Vorliegender Auszug:
• • • • •

„Squid Game“: Schmuggler wurde angeblich zum Tode verurteilt

Fabia SoellnerFabia Soellner | 26.11.2021, 20:41 Uhr
Schockierend: Squid Game-Schmuggler wurde zum Tode verurteilt
Schockierend: Squid Game-Schmuggler wurde zum Tode verurteilt

Noh Juhan | Netflix

Von einem Erschießungskommando erschossen werden? Das gibt es nur in Nordkorea. Oder eben in der Netflix-Serie „Squid Game“, die ein Schmuggler versucht hatte, über die Grenze zu bringen.

Wieso sollte man denn bitte eine Serie über eine Landesgrenze schmuggeln? In Nordkorea ist so ein Unterfangen jedoch notwendig, wenn man westliche Medien konsumieren will. Die gesamte Bevölkerung lebt abgeschirmt von der restlichen Welt, die Landesgrenzen sind geschlossen.

Der Schmuggler habe die Hit-Serie „Squid Game“ auf einen USB-Stick gebrannt und versucht, den Stick von China aus nach Nordkorea zu bringen, heißt es in Medienberichten. Dort hatten ihm Schüler diesen Stick abgekauft – mit verheerenden Folgen, als sie erwischt worden.

Schockierend: Squid Game-Schmuggler wurde zum Tode verurteilt

Noh Juhan | Netflix

„Squid Game“-Drama: Diese Strafen erwarten die Schüler

Wären die Käufer doch etwas vorsichtiger gewesen! Laut „Radio Free Asia“ wurden sieben Schüler dabei erwischt, wie sie die verbotene Serie zusammen angeschaut hatten, nachdem sie den USB-Stick dem Schmuggler abgekauft hätten.

• • • • •

(Gespeicherte Daten)
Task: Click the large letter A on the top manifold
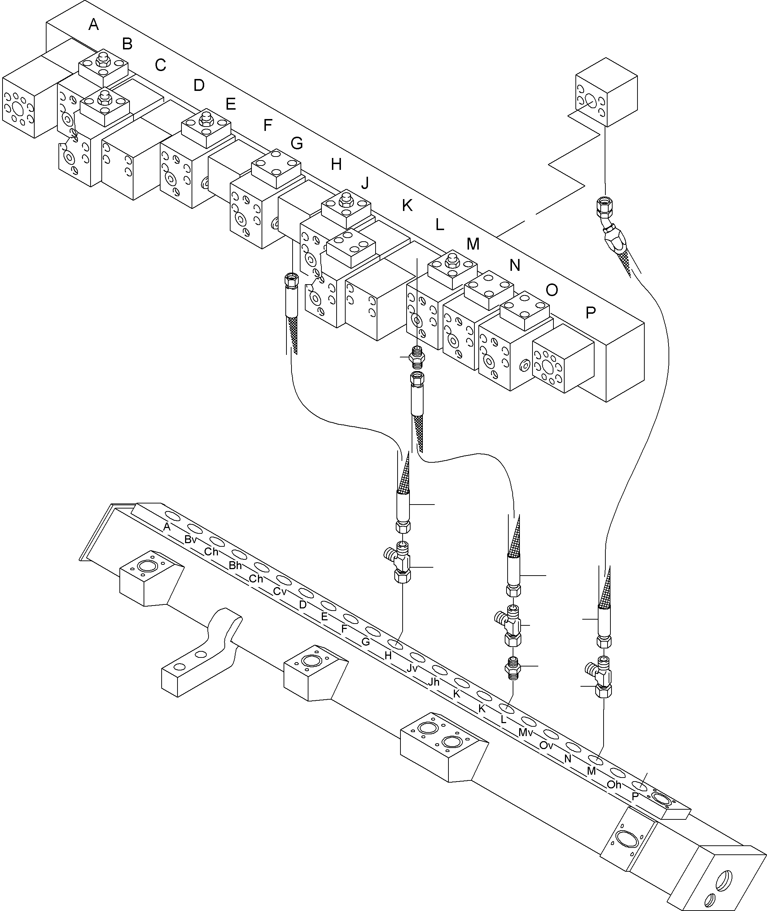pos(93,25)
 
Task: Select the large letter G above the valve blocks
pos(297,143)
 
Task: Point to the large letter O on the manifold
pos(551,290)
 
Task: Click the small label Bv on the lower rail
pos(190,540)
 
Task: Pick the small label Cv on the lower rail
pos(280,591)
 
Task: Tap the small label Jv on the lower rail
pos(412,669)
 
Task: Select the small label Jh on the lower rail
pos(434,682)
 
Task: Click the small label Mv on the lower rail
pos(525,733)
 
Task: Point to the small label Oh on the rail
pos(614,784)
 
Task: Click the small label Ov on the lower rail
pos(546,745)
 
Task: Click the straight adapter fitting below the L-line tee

• • • • •

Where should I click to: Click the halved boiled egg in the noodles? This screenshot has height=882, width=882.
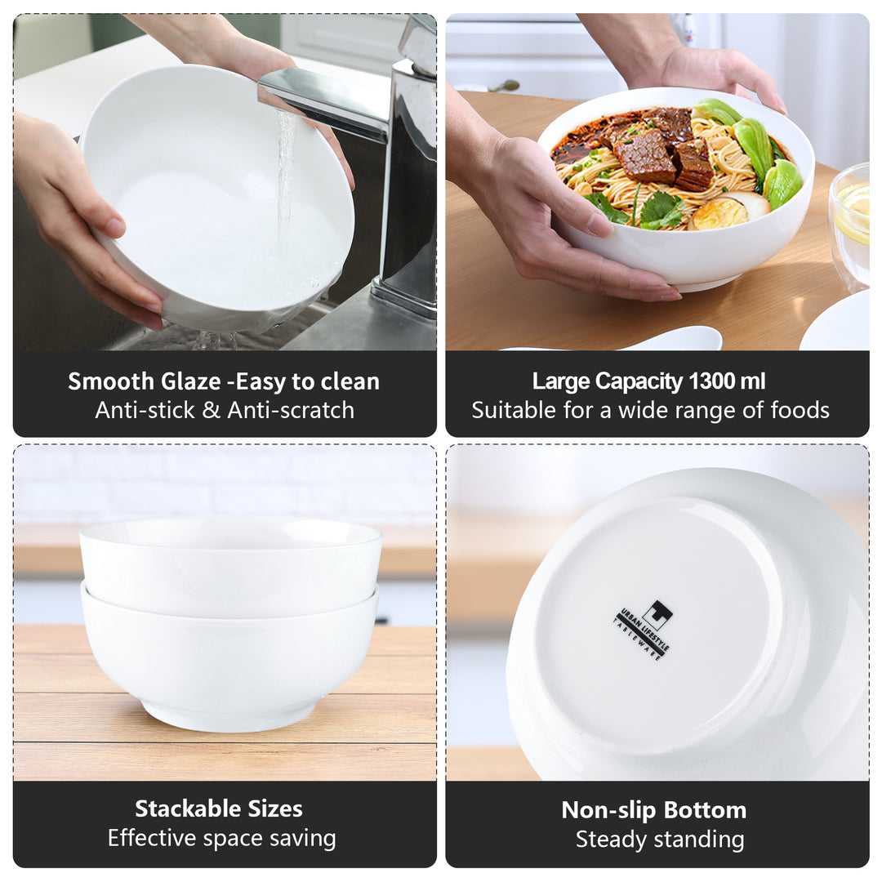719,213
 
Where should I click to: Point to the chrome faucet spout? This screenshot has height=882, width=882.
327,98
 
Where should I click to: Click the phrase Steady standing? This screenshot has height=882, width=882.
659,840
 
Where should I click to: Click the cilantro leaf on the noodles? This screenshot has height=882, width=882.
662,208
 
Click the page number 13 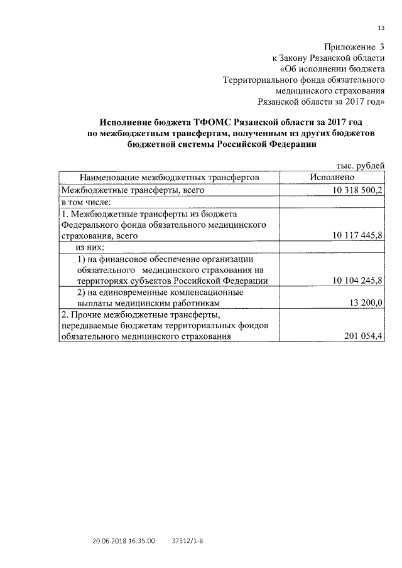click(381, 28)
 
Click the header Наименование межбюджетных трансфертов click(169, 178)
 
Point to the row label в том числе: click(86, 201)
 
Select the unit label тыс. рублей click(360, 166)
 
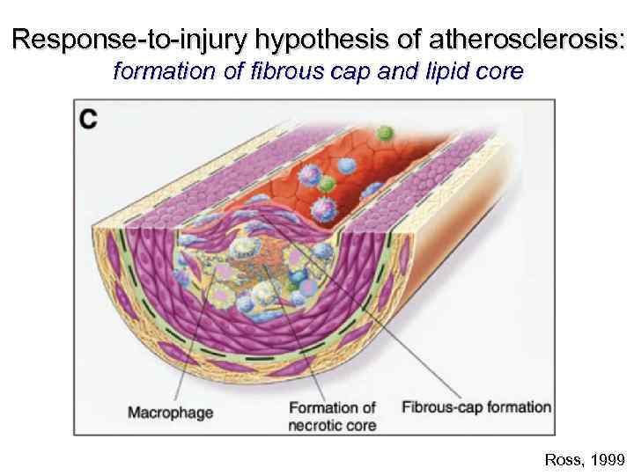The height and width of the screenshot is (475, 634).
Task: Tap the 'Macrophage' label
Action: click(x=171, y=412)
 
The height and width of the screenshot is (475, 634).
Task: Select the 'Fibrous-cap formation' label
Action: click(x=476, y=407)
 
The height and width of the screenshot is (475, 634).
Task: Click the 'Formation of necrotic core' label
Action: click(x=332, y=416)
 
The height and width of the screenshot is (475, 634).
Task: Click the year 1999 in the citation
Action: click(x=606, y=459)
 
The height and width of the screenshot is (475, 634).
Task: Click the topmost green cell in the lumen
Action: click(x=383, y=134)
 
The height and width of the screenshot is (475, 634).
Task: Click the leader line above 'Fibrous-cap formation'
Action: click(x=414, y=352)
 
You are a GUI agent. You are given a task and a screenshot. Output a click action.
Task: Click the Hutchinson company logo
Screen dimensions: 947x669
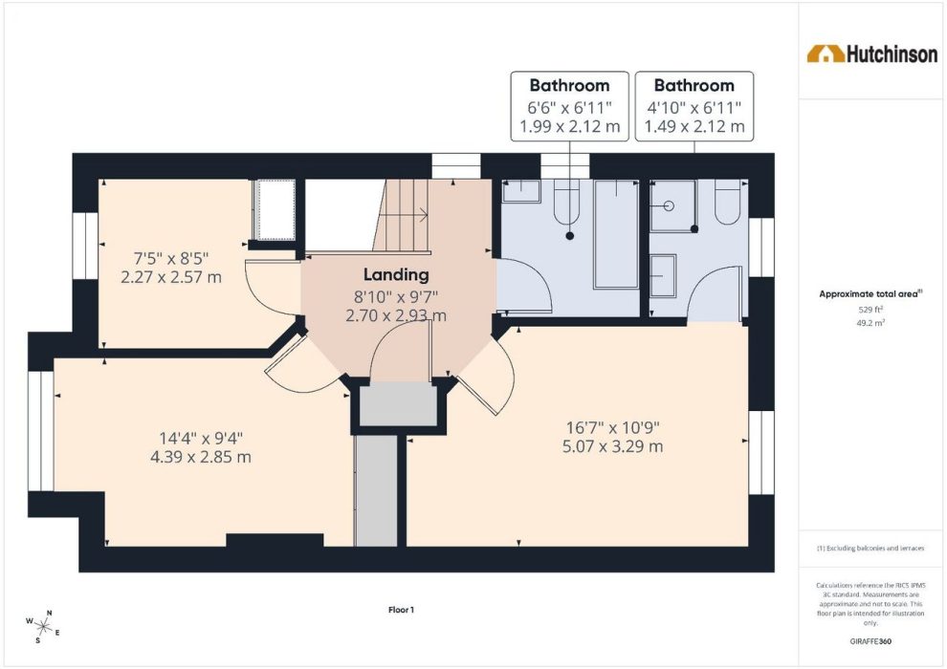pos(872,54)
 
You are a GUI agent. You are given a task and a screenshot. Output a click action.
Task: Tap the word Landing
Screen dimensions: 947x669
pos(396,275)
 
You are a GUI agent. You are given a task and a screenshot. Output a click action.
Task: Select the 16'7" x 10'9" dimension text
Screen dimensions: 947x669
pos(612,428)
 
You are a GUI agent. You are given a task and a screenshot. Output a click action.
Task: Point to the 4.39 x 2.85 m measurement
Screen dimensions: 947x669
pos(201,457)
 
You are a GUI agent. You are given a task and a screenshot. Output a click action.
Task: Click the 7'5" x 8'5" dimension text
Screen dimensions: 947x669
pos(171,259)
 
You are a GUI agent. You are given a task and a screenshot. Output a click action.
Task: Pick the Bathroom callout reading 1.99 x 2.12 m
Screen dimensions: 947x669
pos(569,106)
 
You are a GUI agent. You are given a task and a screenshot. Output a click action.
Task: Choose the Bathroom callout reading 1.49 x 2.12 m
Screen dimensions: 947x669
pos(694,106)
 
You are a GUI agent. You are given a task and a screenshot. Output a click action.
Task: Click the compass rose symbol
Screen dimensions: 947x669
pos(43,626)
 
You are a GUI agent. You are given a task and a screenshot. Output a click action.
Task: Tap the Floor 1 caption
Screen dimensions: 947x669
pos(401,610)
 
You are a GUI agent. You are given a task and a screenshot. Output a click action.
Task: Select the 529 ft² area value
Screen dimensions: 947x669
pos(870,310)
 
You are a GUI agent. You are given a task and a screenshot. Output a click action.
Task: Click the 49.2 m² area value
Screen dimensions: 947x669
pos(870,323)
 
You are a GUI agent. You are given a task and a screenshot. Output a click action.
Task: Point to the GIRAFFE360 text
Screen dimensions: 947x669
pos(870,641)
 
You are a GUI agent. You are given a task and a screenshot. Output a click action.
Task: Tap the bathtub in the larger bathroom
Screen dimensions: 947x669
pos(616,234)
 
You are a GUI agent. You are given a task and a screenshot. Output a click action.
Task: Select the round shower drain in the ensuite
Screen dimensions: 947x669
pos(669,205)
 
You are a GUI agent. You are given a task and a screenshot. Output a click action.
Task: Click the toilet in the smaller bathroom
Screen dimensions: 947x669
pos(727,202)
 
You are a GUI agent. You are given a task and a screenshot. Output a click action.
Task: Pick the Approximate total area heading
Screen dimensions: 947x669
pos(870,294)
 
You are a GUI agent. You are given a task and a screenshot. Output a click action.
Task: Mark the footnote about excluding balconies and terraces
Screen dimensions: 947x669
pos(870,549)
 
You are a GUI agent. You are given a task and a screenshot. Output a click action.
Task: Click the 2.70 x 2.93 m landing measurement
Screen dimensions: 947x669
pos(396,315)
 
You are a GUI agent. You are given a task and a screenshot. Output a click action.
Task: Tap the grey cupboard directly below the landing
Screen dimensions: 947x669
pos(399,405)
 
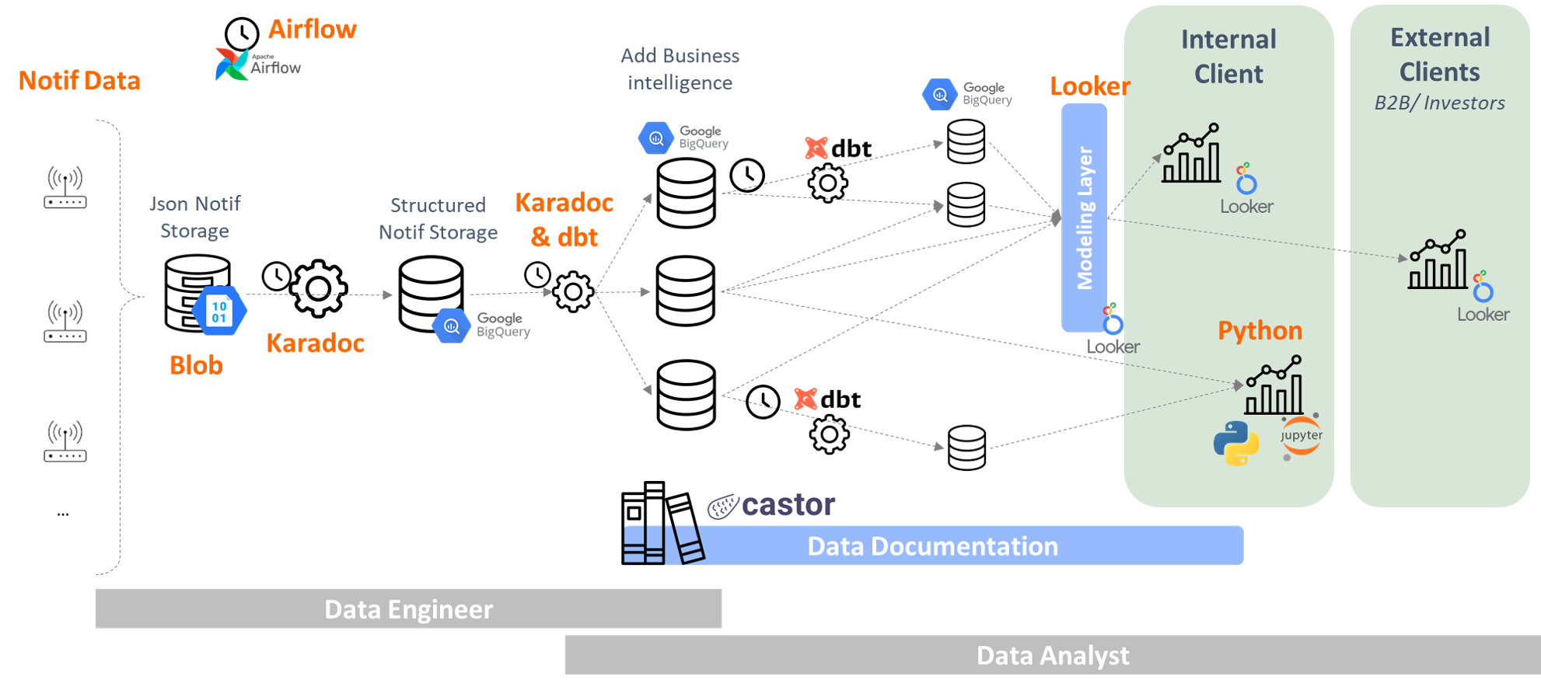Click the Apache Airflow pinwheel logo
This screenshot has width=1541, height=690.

• • • • •

Aufgabenstellung:
#1 Können Sie aus dem Artikel über den „Squid Game“-Schmuggler die Stelle wörtlich abschreiben, die bei den Worten „Fabia SoellnerFabia Soellner“ beginnt und nach „Grenze zu bringen.“ endet?
#2 Können Sie den Artikel über den „Squid Game“-Schmuggler im Anschluss an seinen letzten Satz weiterschreiben?

Lösungen:
#1
Fabia SoellnerFabia Soellner | 26.11.2021, 20:41 Uhr
Schockierend: Squid Game-Schmuggler wurde zum Tode verurteilt
Schockierend: Squid Game-Schmuggler wurde zum Tode verurteilt

Noh Juhan | Netflix

Von einem Erschießungskommando erschossen werden? Das gibt es nur in Nordkorea. Oder eben in der Netflix-Serie „Squid Game“, die ein Schmuggler versucht hatte, über die Grenze zu bringen.

#2
Der Schmuggler sei zum Tode durch ein Erschießungskommandos verurteilt worden, während den Schülern fast eine genauso hohe Strafe erteilt wurde. Der Schüler, der den USB-Stick gekauft hatte, erhält eine lebenslange Haftstrafe, während die anderen sechs Teenager zu fünf Jahren Zwangsarbeit verurteilt worden sind. Doch auch Korruption macht vor Nordkorea nicht halt – es heißt weiter, dass einer der Schüler der hohen Zwangsarbeitsstrafe fliehen konnte, da die Regierung mit umgerechnet 3.000 US-Dollar bestochen worden sein soll. Ausgestellt durch seine Familie – besser ins „Squid Game“-Universum kann es gar nicht passen.

Doch dabei ist es nicht geblieben – selbst die Lehrer und die Direktoren der Schule sollen gefeuert und in ein Minenwerk versetzt worden sein, wo sie nun harter körperlicher Arbeit nachkommen müssen.

Die nordkoreanische Polizei greift durch

Dieses extrem hohe Strafmaß ist in Nordkorea nicht unüblich – laut Informanten versucht Nordkorea aktuell, das neue Gesetz zur „Beseitigung von reaktionärem Gedankengut und Kultur“ durchzusetzen, dass Minderjährige vor dem Regime feindlichen Ideen schützen soll. Dazu zählt dann eben auch „Squid Game“, die Serie, in der die Geschichte eines Mädchens erzählt wird, das aus Nordkorea fliehen konnte.

Dieses Gesetz, das 2020 eingeführt wurde, zieht die Todesstrafe für das Ansehen, Besitzen oder den Verkauf von Medien aus kapitalistischen Ländern mit sich – mit einem besonderen Fokus auf Südkorea und den USA.

„Die Einwohner sind in Panik, da sie gnadenlos überwacht werden, bis die Regierung herausfinden kann, wie die Serie trotz der geschlossenen Grenzen ins Land geschmuggelt werden konnte“, verrät ein anonymer Informant der „Radio Free Asia“. Die Strafen werden sich wohl nicht nur gegen den Schmuggler und die Schüler richten, sondern gegen jeden, der an dieser Unterfangenskette beteiligt war.

„Squid Game“ wurde vom Thron gestoßen

Auch wenn „Squid Game“ auf Social Media immer noch stark trendet, wurde die Serie bei Netflix mittlerweile abgelöst – und zwar von „Hellbound“, einer neuen koreanischen Serie. Das Überlebensdrama ist bereits fast 24 Stunden nach der Premiere auf den ersten Platz gerutscht, und scheint Potenzial für einen neuen Trend auf TikTok zu liefern.

Trotz der neuen Konkurrenz wird es um „Squid Game“ jedoch nicht ruhig werden – die zweite Staffel des Mega-Hits wurde diesen Monat bestätigt, sodass wir uns schon bald wieder auf neue Folgen der tödlichen Spiele freuen dürfen.